Wer daher von vordergründig schlichten Songs der Achtzigerjahre angezogen wird, so wie der Hammer vom Amboss, lässt sich auch von der abschließenden Komposition der A-Seite, ´Victims Of Technology´, irgendwo zwischen ANVIL, KISS und JUDAS PRIEST, beglücken.

Die B-Seite gibt der klassischen Metal-Gitarre in ´Sorcerers Of The Universe´ für Freunde von SCORPIONS bis ACCEPT gleich ordentlich Raum zum Röhren. Die Musik passt dabei besonders in solchen Momenten ganz vorzüglich, in denen beim Mitsingen der Bölkstoff bereits sabbernd aus den Mundwinkeln läuft. Auch ´Time Tunnel´ beweist, dass auf der Vinyl-Rückseite der Mitgrölfaktor in die Höhe schießt. Zudem unterstreichen innerhalb der Kompositionen kleine, von Synthesizern unterfütterte Zwischenabschnitte einen gewissen künstlerischen Anspruch. Unterschwellige Metal-Kunst.
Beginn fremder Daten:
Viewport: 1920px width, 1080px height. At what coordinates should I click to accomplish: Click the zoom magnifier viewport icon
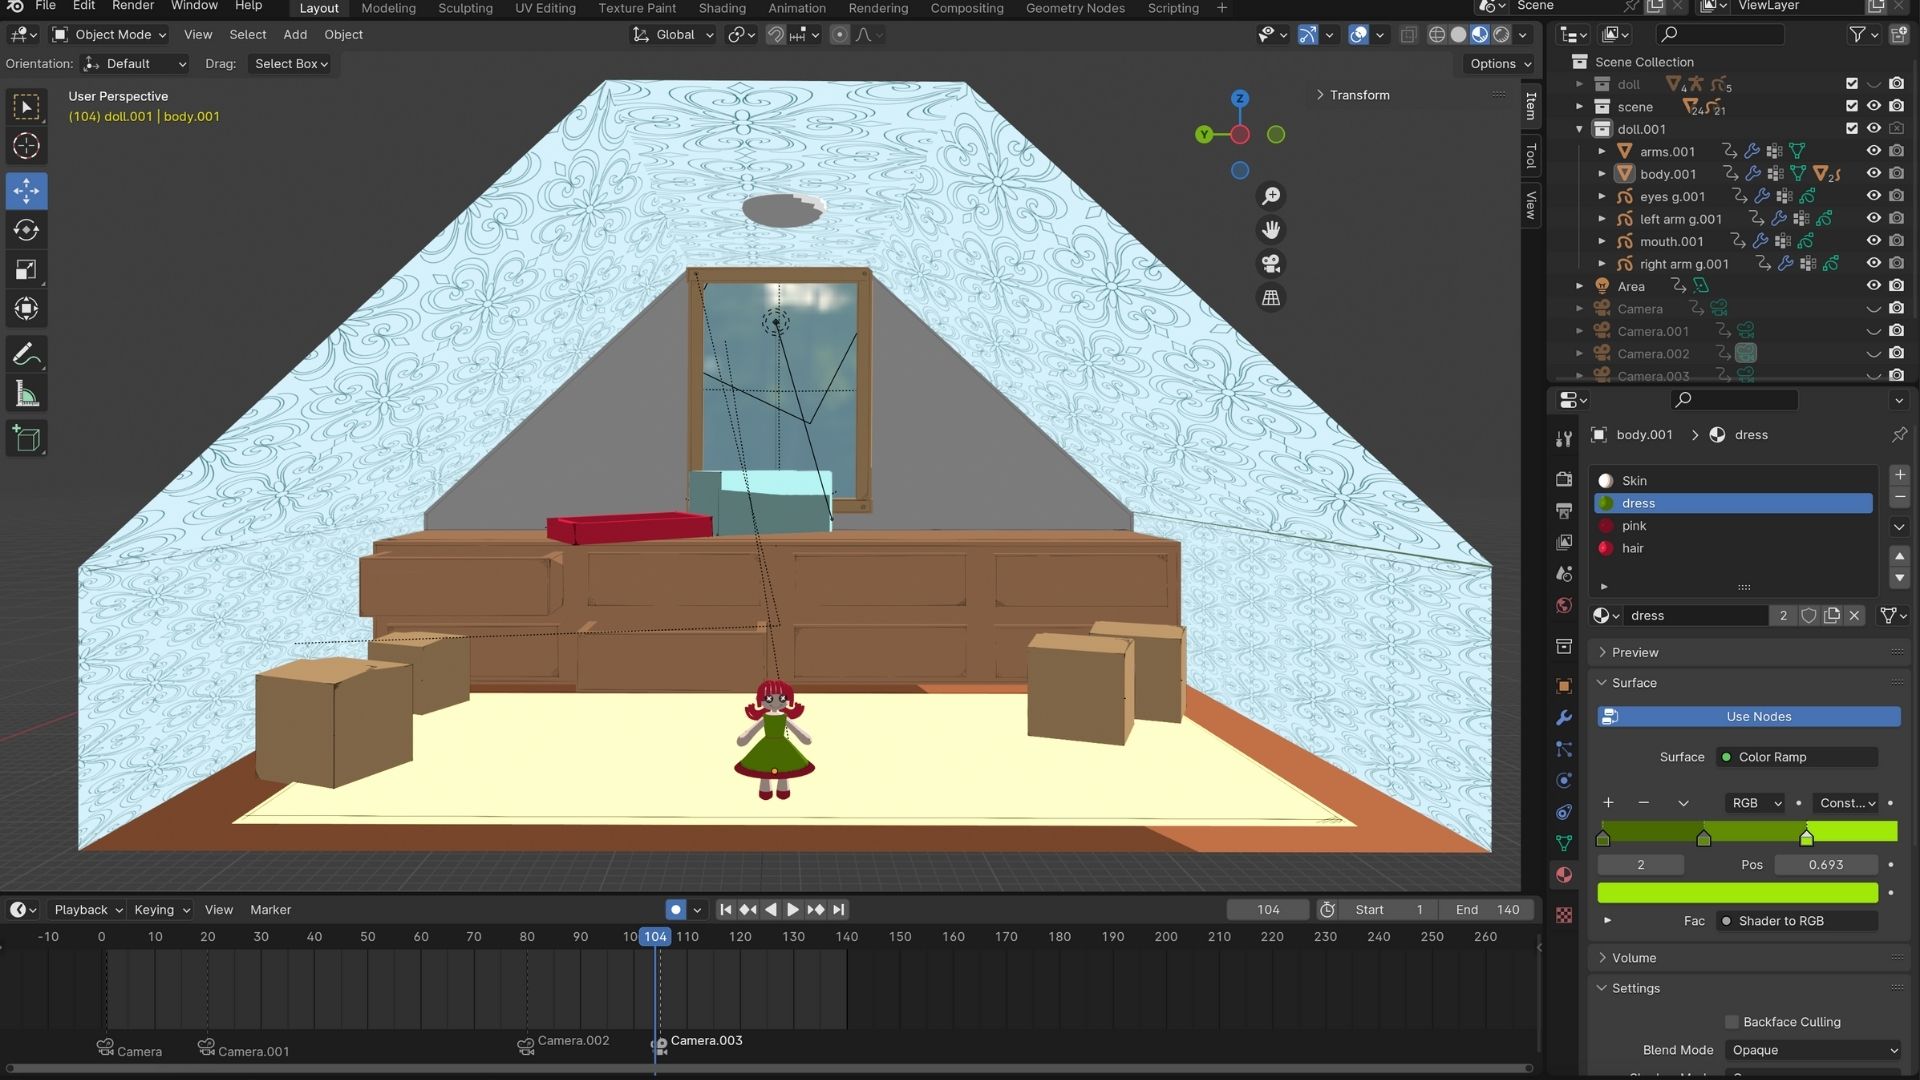(x=1271, y=196)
Diesen Gedanken können Freunde des gepflegten Heavy Metal jedoch auch gleich wieder mit dem Saiten singenden und mitsingbaren ´Bloodbounds´ beiseiteschieben. Scheint doch zur ´Nightmare (Epilogue)´ der Rock jener Tage aus deutschen Landen nunmehr stärker durch, derweil der gewohnt schlichte Achtzigerjahre-Refrain den Metal-Nerd gleich wieder gefangen nimmt. Und der schreit solange „Nightmare, Nightmare, Nightmare“, dass er sogar in den Genuss einer minikleinen ´Nightmare (Reprise)´ zum Weitermitsingen kommt.

 

 

´Mystery´ von MYSTERY besitzt das gewisse Etwas und ist nicht mit all den kauzigen Waldschrat-Combos auf eine Stufe zu stellen. Die Lieder tönen auch über dreißig Jahre später noch nach Metal-Underground und nicht nach einer möglichen, opulenten Produktion einer Casting-Band. Musikalische Nonkonformisten sollten sich demzufolge MYSTERY ausgiebig schön hören.